WASHINGTON -- A week after the House punished Rep. Steve King for published comments about white supremacy, the Iowa 4th District Republican took to Twitter to pay tribute to slain civil rights leader Martin Luther King Jr. on the day commemorating his birth.
"Dr. Martin Luther King Jr. gave his all for all. I have long agreed with his speeches and writings," King tweeted Monday. "Today I think of this MLK quote, “Our lives begin to end the day we become silent about things that matter.” May we renew ourselves in his teachings so that he can RIP."
Problem is, Martin Luther King, Jr. never actually said that, according to Snopes.com.
The website notes the erroneous quote is "abundantly" cited on the federal holiday honoring King. While the exact quote is "nowhere to be found in King’s speeches or writings, it does seem to be a paraphrase of a more complex thought he uttered during a sermon in Selma, Alabama, on 8 March 1965, the day after “Bloody Sunday,” on which civil rights protesters were attacked and beaten by police on the Edmund Pettus Bridge," according to Snopes.
In that sermon, King said, "A man dies when he refuses to stand up for that which is right. A man dies when he refuses to stand up for justice. A man dies when he refuses to take a stand for that which is true."
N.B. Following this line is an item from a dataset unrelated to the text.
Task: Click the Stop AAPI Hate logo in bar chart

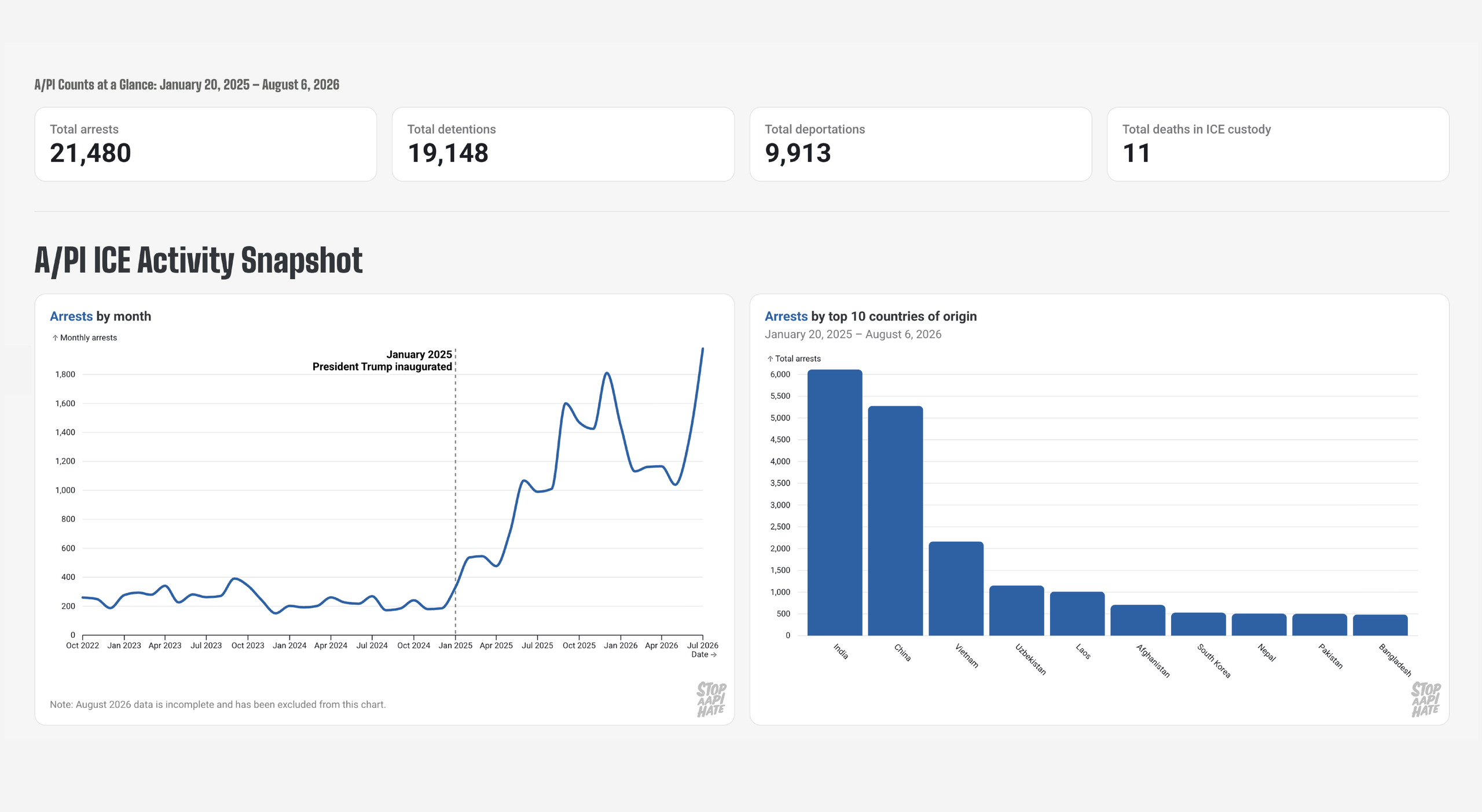Action: coord(1426,699)
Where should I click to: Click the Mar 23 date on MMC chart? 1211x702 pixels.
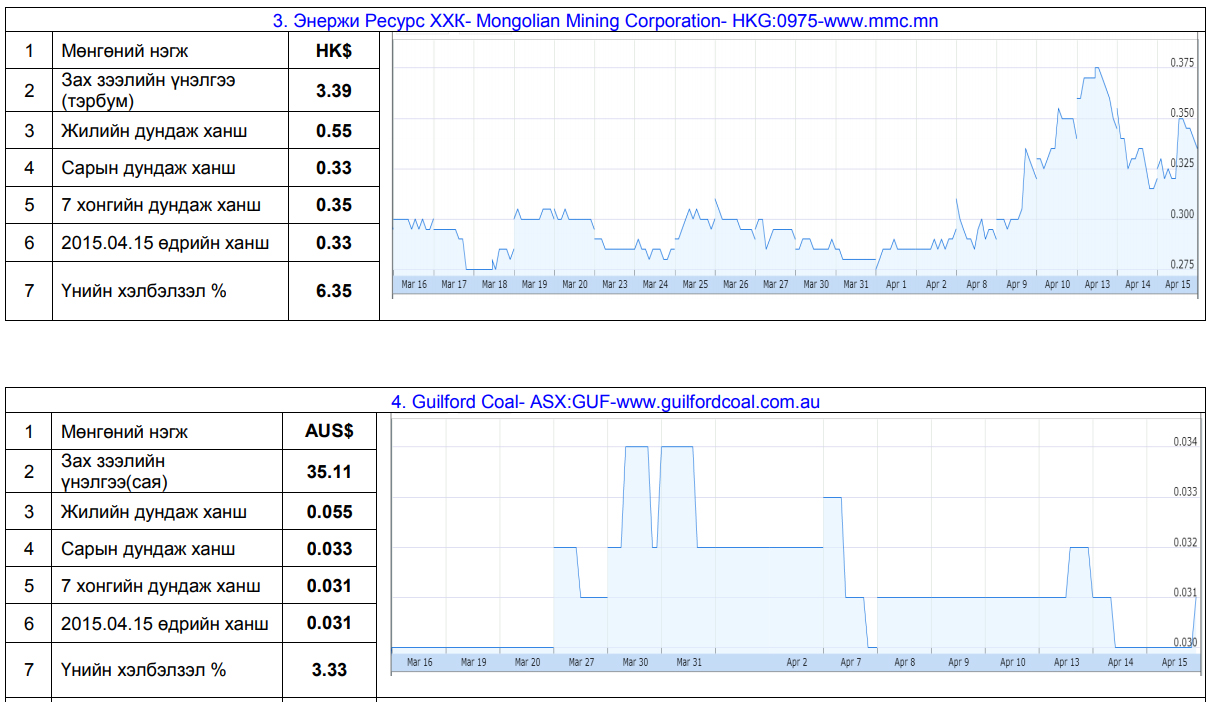tap(615, 285)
House GOP leaders on Jan. 14 stripped Steve King of all his committee assignments after he was quoted in a New York Times story saying, "White nationalist, white supremacist, Western civilization — how did that language become offensive?"
In a rare move, the full House the next day overwhelmingly approved a resolution of disapproval designed to rebuke King. The resolution, which King supported, called for the chamber to reject white nationalism and white supremacy as “hateful expressions of intolerance that are contradictory to the values that define the people of the United States.”
King has insisted the Times quote has been "completely mischaracterized." The outspoken conservative congressman said he was only wondering aloud: "How did that offensive language get injected into our political dialogue? Who does that, how does it get done, how do they get by with laying labels like this on people?"